In spite of new drugs, bone marrow transplantation is the only definitive cure for patients with IPEX syndrome.53 It has been performed in some cases with complete clinical remission, in spite of only a partial engraftment with a chimerical status.54 After transplantation, clinical recovery was associated with the emergence of regulatory T cells, the majority expressing markers of memory phenotype.53 It was remarkable that the conditioning regimen was itself effective in controlling symptoms in some patients and it was recently noticed that a reduced-intensity conditioning regimen prior to the engraftment resulted in more FOXP3T regulatory cells than more aggressive conditioning.55 Correction symptoms were also successfully reached with cord blood donor.56 Unfortunately, the excellent results of bone marrow transplantation are frequently transient.17

The recovery of diabetes mellitus was obtained in some cases, but in most instances the islet damage is already permanent at the time of bone marrow transplantation.28 It is recommended to perform the transplantation in the early phase of the disease in order to avoid irreversible damage and complications.

Complications. Malnutrition is the main complication in infants, and infections in later ages, being the most frequent cause of death. Lymphoproliferative haemophagocytic syndrome is another complication which was also published.47,54 The immunosuppressive drugs and their dose are one of the most important risk factors of complications, so the type of therapy must be carefully considered. A patient with IPEX syndrome managed with rapamycin who subsequently developed a lymphoma induced by Epstein Barr virus was recently reported.57

IPEX-like syndromes

Due to the complexity of Treg function it is not surprising to find patients with similar symptoms and different genetic and immune findings.

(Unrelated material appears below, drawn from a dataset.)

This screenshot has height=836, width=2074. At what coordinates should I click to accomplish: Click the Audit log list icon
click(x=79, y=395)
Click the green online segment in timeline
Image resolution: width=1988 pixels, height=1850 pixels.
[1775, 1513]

CD25 deficiency. From the discovery of IL-2R alpha (CD25) defects in 1997,58 at least two families were described with a genetic mutation and a lack expression.59 The main characteristic data was a massive enlargement of peripheral lymphoid organs, with hepatosplenomegaly, enlarged tonsils and lymphadenopathy. All cases show an inflammatory bowel disease with villous atrophy. One case had clear traits of immunodeficiency, with low T cell number and decreased response to mitogens whereas the second patients showed an IPEX typical pattern with several autoantibodies. It was remarkable that the first patient did not develop diabetes or endocrinopathies, and the diabetes showed a late onset, 6 year of age, in the case with IPEX pattern.60,61

In summary, patients who years ago were diagnosed as AIE may be now considered to have IPEX syndrome. The majority of cases could be confirmed by studying FOXP3 gene mutations. Nevertheless, there are also atypical cases which have appeared with a delayed onset, or affecting female patients. They may be variants of FOXP3 mutation or be related to other molecules also involved in the generation or the function of Treg cells, such as CD25 abnormalities.

Conflict of interest

The authors declare that they have no conflict of interest.